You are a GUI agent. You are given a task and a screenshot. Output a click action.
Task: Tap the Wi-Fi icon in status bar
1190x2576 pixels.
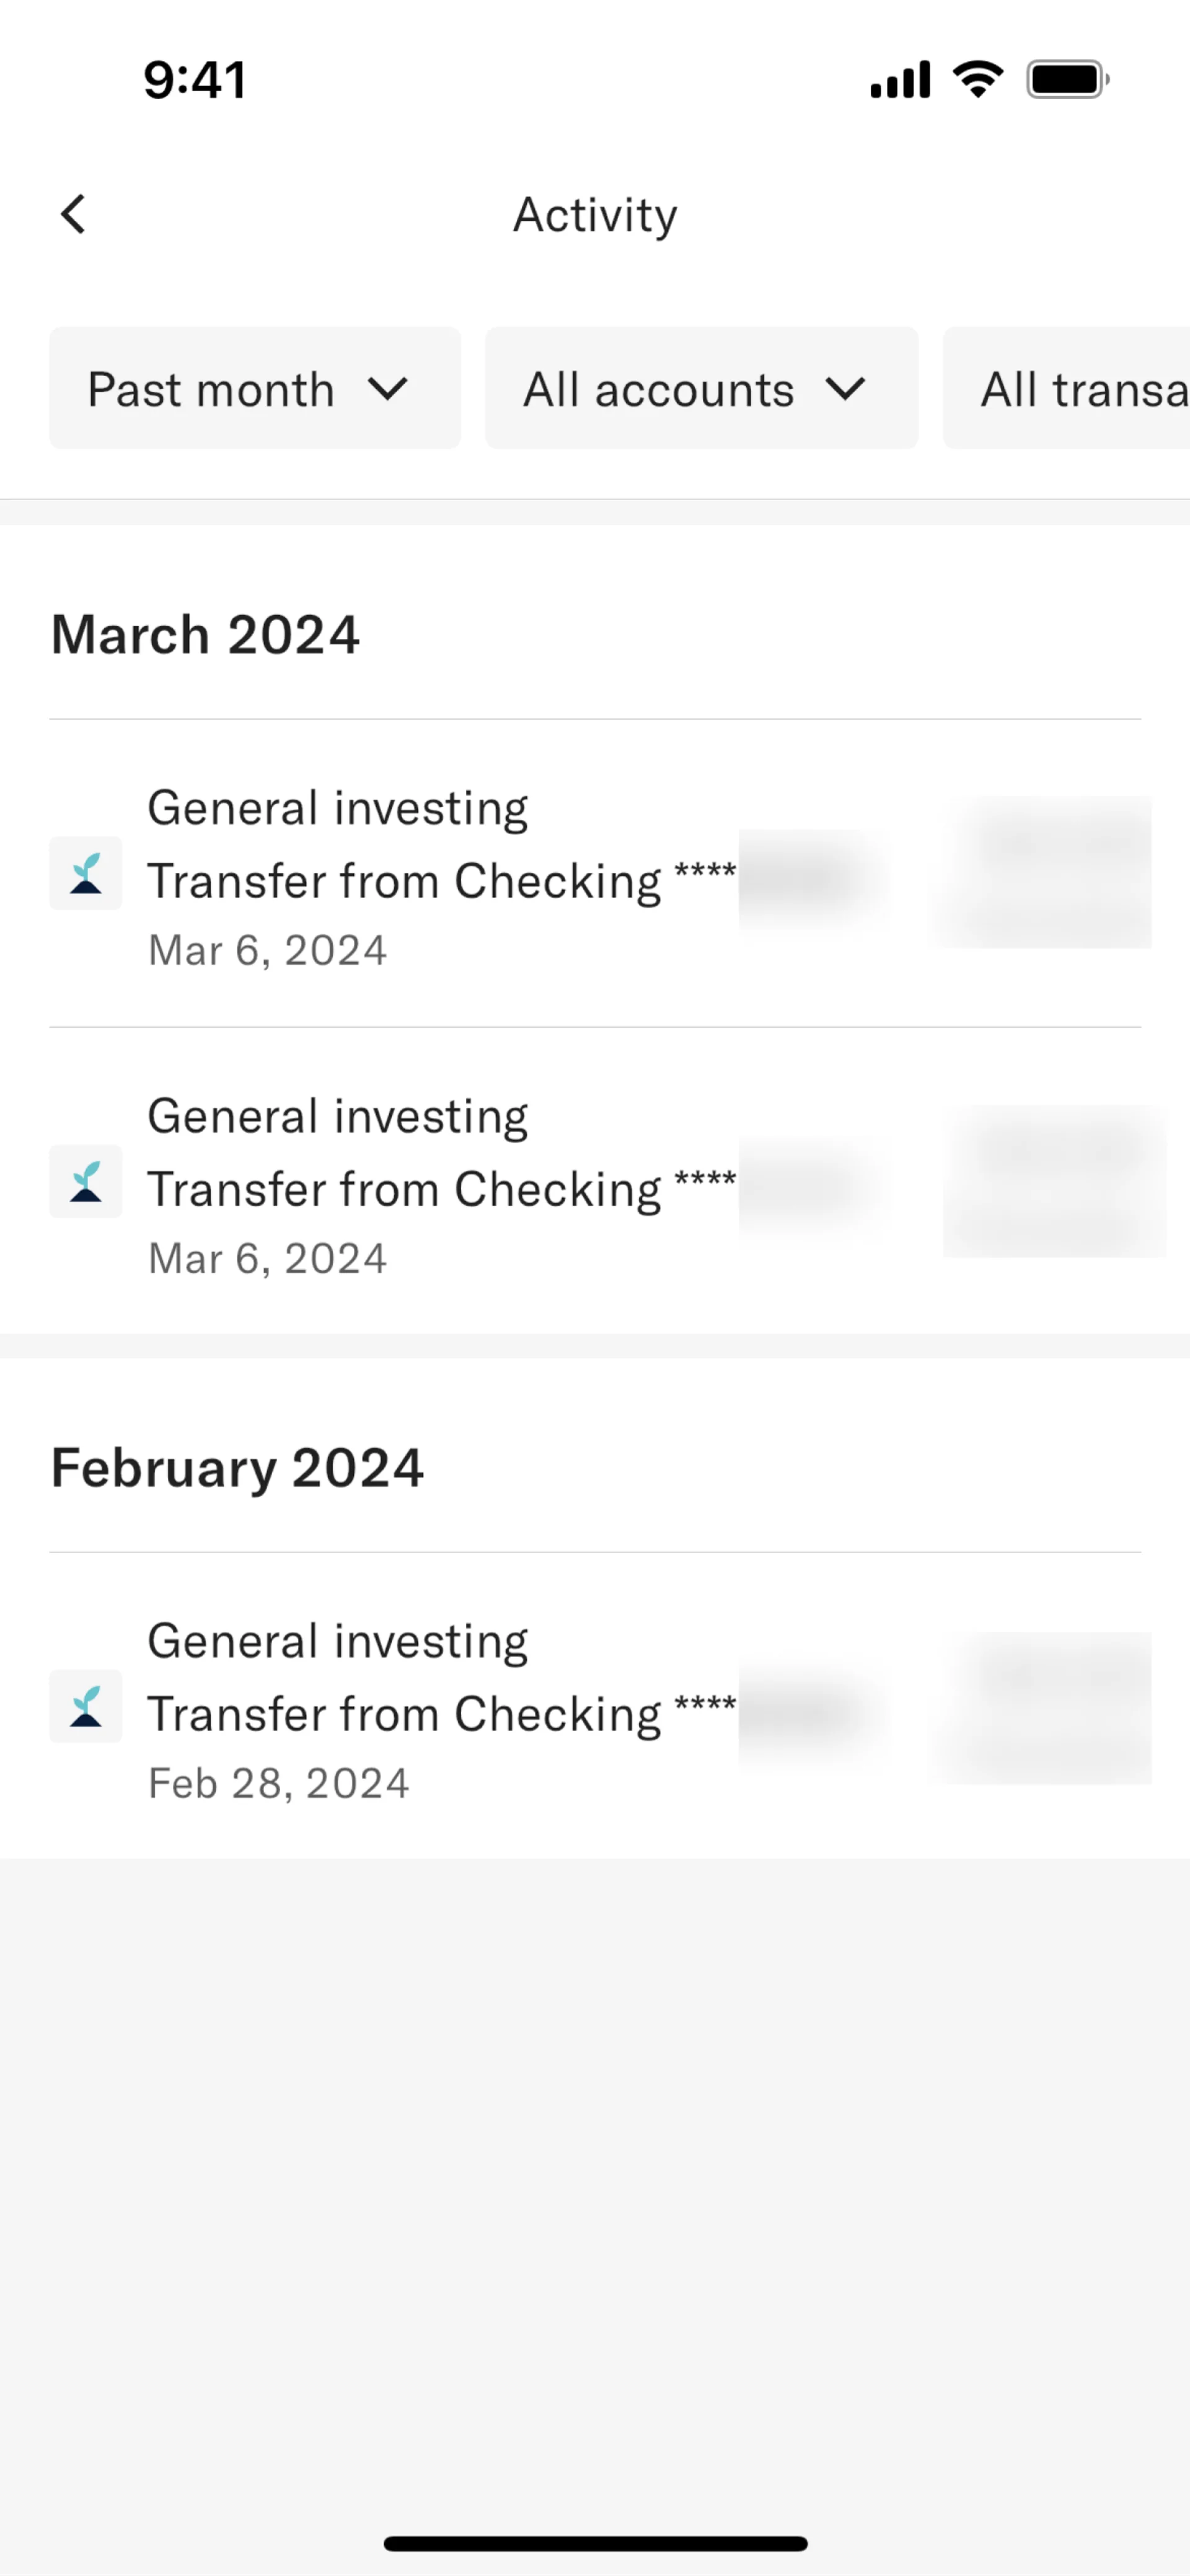(978, 79)
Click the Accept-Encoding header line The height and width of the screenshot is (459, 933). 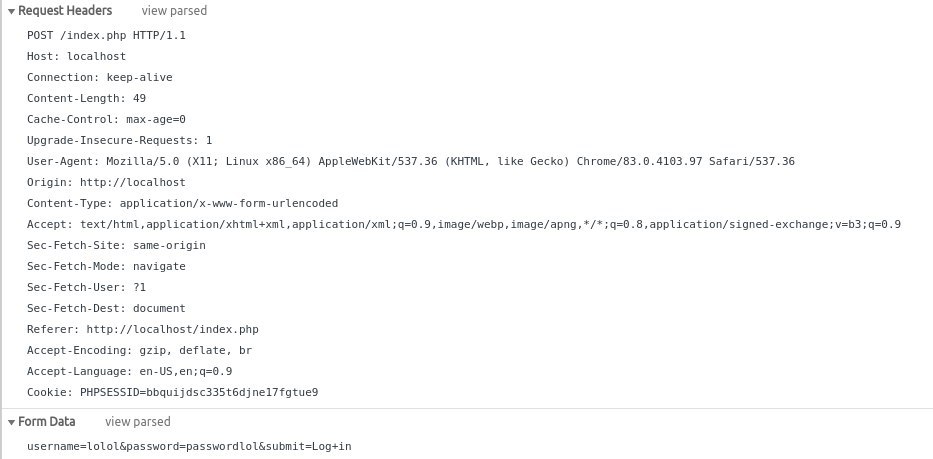click(x=139, y=351)
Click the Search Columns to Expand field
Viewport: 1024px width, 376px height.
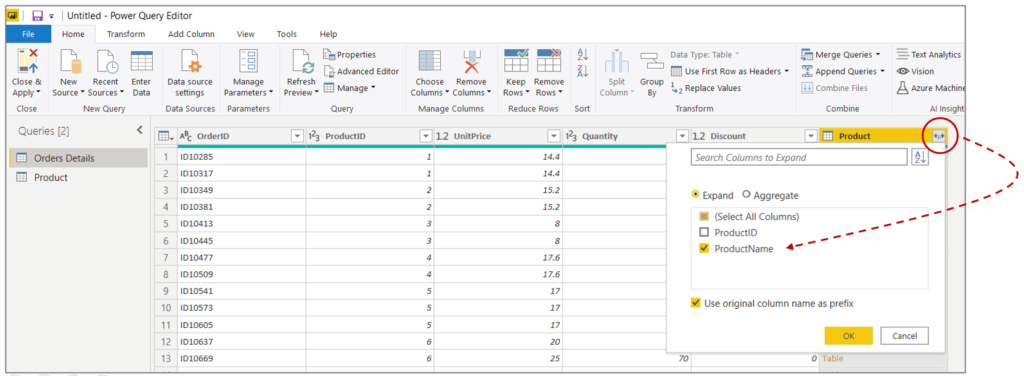coord(799,157)
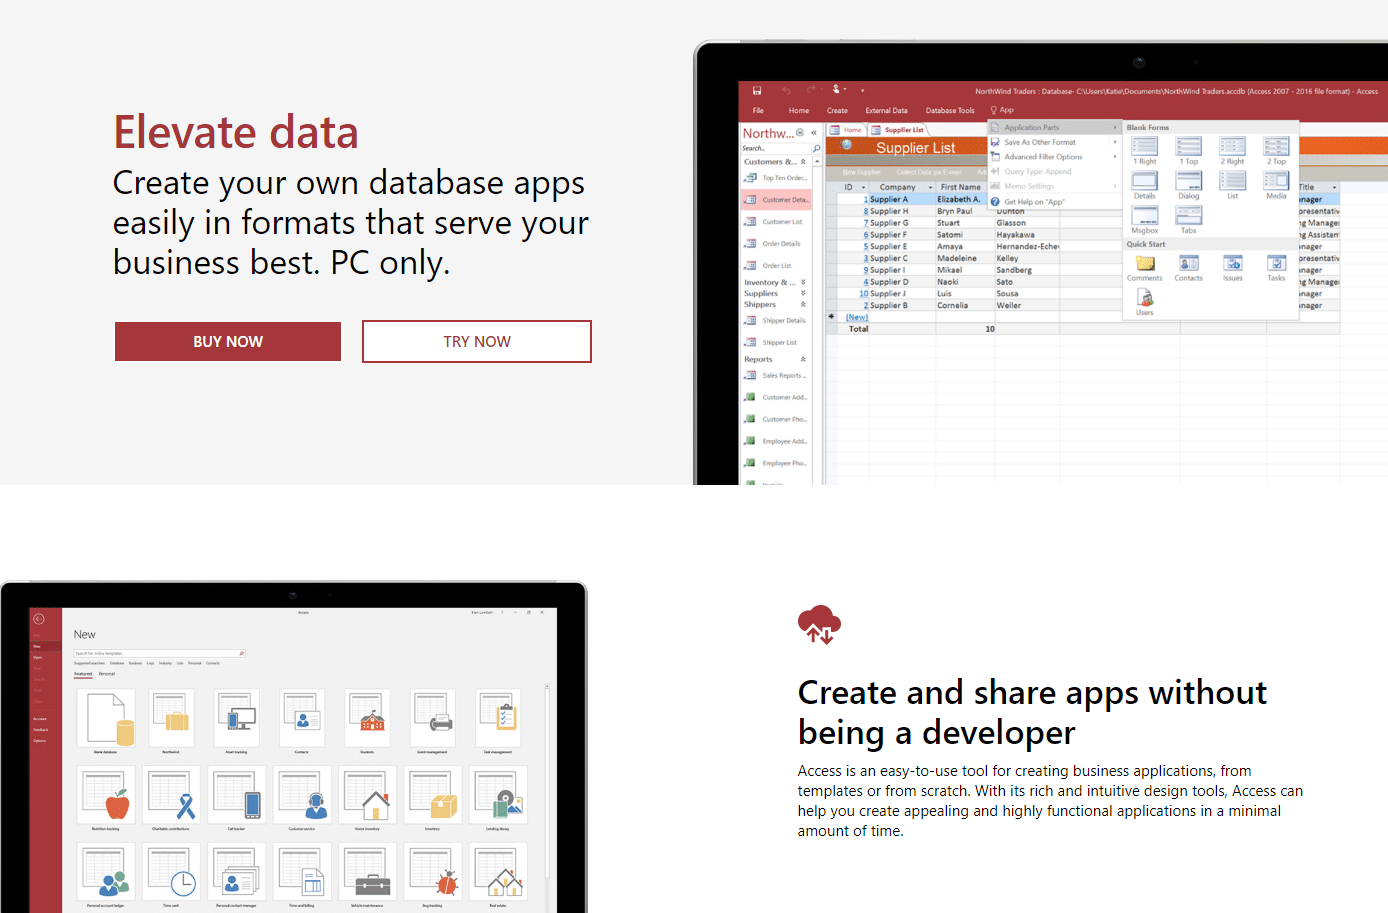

*EXERCISE*.
Please return only the lines from the one holding "Click the Search Columns to Expand field" through the end of the data, both ends included; do not copy any pictures.

*REPLY*.
Click the Search Columns to Expand field
Viewport: 1024px width, 376px height.
coord(799,157)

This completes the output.